Ever since it was founded, the CAYC (Centro de Arte y Comunicación), helmed by the cultural promoter, artist, and businessman Jorge Glusberg, was intended as an interdisciplinary space where an experimental art movement could flourish. The establishment of collaborative networks connecting local and international artists and critics played a key role in this process. The exhibitions shone a light on these exchanges, in which overviews of trends or individual artists introduced the innovations of international contemporary art and made Argentine and Latin American artists better known on the global scene.
Hacia un perfil… showed works in which Argentinean and international artists pondered the political situation that was common to all their countries. The exhibition provided a perspective on art and the Grupo de los Trece’s ideology in a concise overview of contemporary regional art. The CAYC’s version of arte de sistemas not only referred to international process art; its political stance, absorbed during its many productions, gave it an identity of its own and associated it with a regional identity. In his introduction to the exhibition, Glusberg said: “There is no Latin American art as such, but the region’s individual countries do share a common problem in terms of their revolutionary situation” [GT-133 (doc. no. 1476312)]
The exhibition’s travels, mentioned in this newsletter, shed some light on the radical change of direction that was taking place at the CAYC and the new phase in its close relationships with critics, cultural promoters, institutions, and art circuits in different parts of Europe (Germany, England, and France) and North America.
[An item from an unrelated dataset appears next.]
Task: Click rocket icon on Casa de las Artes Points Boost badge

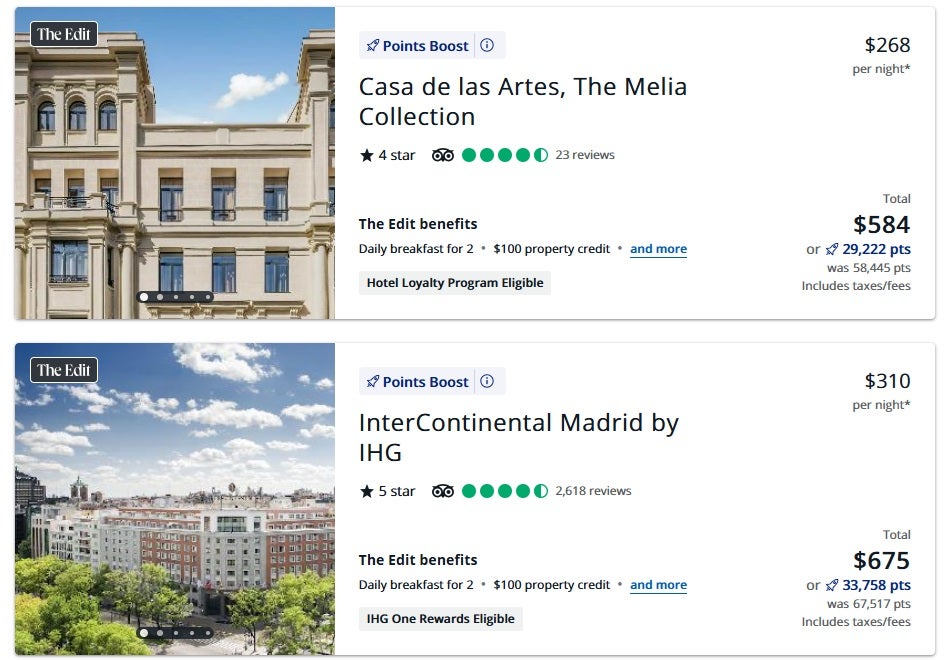Action: (373, 46)
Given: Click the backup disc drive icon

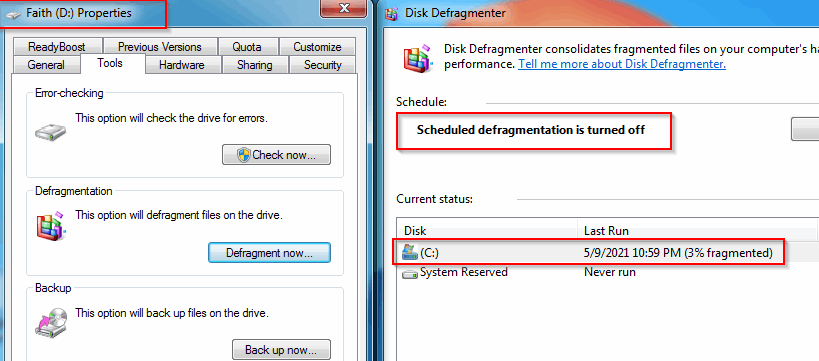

The eagerness to create links between Latin American and Eastern European art was a fundamental, if somewhat politicized, aspect of the CAYC’s strategy for international exchange. The center advocated a “unity of strengths” among national art scenes in what were considered Third World countries. Glusberg saw the result as a form of art that was involved in the world scene while still reflecting the specific local problems the individual countries had in common. The organization of this exhibition with the support of the Polish embassy in Argentina can be seen as a determined effort to strengthen ties that were of particular significance during the time of the Cold War. The Theory of Dependence was being circulated in Latin America at that time, which explained that the poverty the region’s countries were experiencing was a consequence of the imperial oppression imposed by the great world powers.
Among other events, the center promoted: Computer Art in Zagreb [GT-240 (doc. no. 1476436)] in what was then Yugoslavia, but is now Croatia; Fotografía polaca on several occasions [de GT-100 (doc. no. 1476356) a GT-106 (doc. no. 1476373); Czechoslovakian prints at the Narodni Galerie in Prague [GT-121 (doc. no. 1476407) y GT-122 (doc. no. 1476408)], and Argentinos en Checoeslovaquia [GT-26 (doc. no. 1476283)].